I thought that Jane here in both the cases (Junior, Senior, Jane and Senior, Senior, Jane) could be rearranged in 3 manners making total 32 happy cases ([Jane(1) Junior(2) Senior(3)]3 and [Jane(1) Senior(2) Senior(3)]3)
If we similarly calculate the denominator, we will have 108 combinations (JJS- 3232 + JSS- 3322]

Let’s assume that the three juniors are Jane (J1), J2, and J3, and the three seniors are S1, S2, and S3. Given that at least one junior and at least one senior are selected, there are only two possible combinations: two juniors and one senior or two seniors and one junior

Two juniors and one senior:

J1, J2, S1

J1, J2, S2

J1, J2, S3

J1, J3, S1

J1, J3, S2

J1, J3, S3

J2, J3, S1

J2, J3, S2

J2, J3, S3

Two seniors and one junior:

S1, S2, J1

S1, S2, J2

S1, S2, J3

S1, S3, J1

S1, S3, J2

S1, S3, J3

S2, S3, J1

S2, S3, J2

S2, S3, J3

As you can see from the list above there are a total of 18 possible combinations given that at least one junior and at least one senior are selected.

Our happy case are the one’s with J1(Jane) in it (which are 9 in total); thus , proab = \dfrac{9}{18}=\dfrac{1}{2}

There are a total of C(6,3) = 20 ways to select 3 students out of 6. Since at least one junior and at least one senior must be selected, we can subtract the number of ways to select only juniors or only seniors from the total number of ways.
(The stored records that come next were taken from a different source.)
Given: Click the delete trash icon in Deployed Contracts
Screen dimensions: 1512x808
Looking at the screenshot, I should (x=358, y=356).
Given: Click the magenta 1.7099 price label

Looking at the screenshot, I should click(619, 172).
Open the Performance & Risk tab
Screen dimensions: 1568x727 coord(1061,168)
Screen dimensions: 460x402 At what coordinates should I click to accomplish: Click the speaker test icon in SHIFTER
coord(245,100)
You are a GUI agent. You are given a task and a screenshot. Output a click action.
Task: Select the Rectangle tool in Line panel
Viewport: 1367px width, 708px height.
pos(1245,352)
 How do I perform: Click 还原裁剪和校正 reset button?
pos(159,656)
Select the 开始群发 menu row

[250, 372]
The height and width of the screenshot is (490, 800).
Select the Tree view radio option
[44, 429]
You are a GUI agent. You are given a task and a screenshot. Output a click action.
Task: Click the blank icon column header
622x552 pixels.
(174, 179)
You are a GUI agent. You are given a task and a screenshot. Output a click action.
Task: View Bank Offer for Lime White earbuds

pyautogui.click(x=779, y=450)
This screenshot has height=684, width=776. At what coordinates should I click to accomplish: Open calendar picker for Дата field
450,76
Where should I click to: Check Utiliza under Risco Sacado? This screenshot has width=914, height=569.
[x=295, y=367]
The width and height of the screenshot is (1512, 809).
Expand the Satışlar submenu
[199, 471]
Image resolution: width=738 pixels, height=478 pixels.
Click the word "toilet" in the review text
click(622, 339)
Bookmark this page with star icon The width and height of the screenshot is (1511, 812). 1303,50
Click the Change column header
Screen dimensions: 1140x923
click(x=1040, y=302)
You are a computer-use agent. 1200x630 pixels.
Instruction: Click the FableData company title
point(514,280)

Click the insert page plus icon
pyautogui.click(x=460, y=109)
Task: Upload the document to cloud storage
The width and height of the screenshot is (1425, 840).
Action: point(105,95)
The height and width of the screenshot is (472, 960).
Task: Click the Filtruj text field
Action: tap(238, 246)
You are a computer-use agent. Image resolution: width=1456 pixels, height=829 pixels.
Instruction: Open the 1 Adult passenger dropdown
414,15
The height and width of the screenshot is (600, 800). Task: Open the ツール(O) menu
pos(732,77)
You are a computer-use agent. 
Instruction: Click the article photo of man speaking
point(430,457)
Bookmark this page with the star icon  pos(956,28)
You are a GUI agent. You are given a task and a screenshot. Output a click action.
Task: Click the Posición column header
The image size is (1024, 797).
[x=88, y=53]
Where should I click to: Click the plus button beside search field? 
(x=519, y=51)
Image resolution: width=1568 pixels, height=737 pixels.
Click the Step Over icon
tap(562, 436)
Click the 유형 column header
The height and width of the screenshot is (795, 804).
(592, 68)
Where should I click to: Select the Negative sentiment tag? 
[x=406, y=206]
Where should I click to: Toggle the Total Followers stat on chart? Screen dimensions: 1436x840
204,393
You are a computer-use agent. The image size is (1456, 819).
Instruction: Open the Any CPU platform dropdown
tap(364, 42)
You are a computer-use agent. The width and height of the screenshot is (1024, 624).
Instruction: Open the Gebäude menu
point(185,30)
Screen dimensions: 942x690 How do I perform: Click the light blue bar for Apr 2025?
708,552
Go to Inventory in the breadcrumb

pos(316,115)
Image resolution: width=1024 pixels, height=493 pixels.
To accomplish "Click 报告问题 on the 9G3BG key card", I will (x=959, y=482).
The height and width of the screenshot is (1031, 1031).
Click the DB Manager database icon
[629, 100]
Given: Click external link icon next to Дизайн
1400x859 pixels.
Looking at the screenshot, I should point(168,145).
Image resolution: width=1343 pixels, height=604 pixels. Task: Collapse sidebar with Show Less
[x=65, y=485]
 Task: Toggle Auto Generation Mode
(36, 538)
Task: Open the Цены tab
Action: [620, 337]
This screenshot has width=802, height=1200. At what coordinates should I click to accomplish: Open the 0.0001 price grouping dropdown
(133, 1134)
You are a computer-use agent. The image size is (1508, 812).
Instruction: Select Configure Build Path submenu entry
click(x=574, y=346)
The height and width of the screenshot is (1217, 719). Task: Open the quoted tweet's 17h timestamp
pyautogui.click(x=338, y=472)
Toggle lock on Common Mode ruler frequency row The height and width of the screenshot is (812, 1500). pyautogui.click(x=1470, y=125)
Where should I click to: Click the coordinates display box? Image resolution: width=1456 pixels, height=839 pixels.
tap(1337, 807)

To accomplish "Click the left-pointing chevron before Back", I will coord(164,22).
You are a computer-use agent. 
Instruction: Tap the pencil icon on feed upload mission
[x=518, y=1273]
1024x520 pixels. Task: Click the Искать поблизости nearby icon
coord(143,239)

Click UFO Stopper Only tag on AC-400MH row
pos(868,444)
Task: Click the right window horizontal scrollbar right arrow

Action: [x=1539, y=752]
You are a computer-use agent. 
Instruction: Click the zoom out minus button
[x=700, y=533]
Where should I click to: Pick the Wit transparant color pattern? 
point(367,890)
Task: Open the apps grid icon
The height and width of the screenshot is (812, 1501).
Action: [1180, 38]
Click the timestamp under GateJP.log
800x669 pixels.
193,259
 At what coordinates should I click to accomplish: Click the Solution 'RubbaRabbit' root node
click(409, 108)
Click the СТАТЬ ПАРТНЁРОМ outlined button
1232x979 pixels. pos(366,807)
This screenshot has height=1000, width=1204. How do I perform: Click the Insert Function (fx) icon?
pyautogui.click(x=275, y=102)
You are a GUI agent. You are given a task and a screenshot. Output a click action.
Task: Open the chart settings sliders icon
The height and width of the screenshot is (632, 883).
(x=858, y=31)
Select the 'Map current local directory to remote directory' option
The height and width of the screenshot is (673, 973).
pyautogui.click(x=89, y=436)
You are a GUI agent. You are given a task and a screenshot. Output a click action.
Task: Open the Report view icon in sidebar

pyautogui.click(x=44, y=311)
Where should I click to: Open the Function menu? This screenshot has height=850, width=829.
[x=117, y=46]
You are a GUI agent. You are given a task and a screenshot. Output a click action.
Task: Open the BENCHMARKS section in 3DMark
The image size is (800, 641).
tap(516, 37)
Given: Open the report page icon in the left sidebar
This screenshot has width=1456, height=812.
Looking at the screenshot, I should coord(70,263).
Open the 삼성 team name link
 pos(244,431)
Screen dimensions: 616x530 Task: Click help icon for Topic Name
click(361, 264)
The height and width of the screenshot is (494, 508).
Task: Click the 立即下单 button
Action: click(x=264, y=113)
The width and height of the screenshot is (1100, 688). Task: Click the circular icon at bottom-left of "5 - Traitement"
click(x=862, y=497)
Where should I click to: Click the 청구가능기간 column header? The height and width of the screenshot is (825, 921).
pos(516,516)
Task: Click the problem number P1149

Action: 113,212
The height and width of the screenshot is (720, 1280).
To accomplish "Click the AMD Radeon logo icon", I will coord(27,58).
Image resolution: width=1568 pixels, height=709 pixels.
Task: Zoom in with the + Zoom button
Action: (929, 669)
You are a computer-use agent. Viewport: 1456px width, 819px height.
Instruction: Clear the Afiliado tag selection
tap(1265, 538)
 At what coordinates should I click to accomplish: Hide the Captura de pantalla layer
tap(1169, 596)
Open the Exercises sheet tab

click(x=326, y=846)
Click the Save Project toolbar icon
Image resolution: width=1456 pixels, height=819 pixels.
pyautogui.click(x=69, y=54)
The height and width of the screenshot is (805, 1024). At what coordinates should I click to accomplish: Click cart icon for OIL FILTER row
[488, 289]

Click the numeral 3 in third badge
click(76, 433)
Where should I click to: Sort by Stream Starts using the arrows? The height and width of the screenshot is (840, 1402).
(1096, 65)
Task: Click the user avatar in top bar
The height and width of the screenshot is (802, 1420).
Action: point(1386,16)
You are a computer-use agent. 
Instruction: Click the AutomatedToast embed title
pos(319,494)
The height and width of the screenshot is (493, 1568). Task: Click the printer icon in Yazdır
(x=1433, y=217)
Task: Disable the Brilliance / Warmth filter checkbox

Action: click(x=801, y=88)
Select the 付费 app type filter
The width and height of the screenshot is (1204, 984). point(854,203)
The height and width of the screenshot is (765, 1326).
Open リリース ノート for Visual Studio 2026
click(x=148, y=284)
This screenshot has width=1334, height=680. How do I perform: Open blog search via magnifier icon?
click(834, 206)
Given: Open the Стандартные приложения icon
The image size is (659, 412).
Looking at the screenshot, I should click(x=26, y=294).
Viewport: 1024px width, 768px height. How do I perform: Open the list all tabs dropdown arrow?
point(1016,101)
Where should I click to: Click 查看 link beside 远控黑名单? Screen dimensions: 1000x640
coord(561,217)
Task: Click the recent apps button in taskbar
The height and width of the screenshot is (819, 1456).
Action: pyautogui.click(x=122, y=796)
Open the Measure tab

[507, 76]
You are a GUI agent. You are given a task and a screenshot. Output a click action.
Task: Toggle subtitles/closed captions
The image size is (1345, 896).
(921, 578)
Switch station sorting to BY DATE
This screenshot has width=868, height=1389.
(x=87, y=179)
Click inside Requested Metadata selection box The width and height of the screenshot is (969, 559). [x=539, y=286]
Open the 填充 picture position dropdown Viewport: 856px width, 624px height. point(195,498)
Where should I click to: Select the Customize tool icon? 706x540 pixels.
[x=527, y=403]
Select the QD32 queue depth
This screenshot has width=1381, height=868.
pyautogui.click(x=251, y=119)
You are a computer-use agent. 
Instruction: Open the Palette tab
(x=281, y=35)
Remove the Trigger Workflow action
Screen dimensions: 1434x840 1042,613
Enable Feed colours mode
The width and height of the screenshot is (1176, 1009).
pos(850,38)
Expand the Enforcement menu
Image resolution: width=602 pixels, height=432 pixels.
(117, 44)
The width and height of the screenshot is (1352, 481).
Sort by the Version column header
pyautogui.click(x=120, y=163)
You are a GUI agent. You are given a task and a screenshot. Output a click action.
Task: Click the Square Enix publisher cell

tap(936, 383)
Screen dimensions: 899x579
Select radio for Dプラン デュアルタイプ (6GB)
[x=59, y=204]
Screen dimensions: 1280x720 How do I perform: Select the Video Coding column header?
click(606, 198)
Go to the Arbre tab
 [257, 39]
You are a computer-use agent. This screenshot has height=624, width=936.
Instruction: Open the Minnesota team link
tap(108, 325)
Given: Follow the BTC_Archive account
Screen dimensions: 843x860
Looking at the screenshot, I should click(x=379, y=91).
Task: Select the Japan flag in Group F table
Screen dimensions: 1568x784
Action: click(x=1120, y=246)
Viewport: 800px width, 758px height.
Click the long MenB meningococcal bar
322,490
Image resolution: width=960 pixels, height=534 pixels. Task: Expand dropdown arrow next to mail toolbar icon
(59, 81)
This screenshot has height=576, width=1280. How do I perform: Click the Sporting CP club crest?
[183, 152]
There are C(3,3) = 1 way to select only juniors and C(3,3) = 1 way to select only seniors. So there are 20 - 1 - 1 = 18 ways to select at least one junior and at least one senior.

Now let’s find the number of ways to select Jane and at least one senior. Since Jane is already selected, we need to select 2 more students from the remaining 5 (2 juniors and 3 seniors). There are C(5,2) = 10 ways to do this. However, this includes the case where both students selected are juniors. There is C(2,2) = 1 way to do this. So there are 10 - 1 = 9 ways to select Jane and at least one senior.

Therefore, the probability that Jane is selected given that at least one junior and at least one senior are selected is 9/18 = 1/2.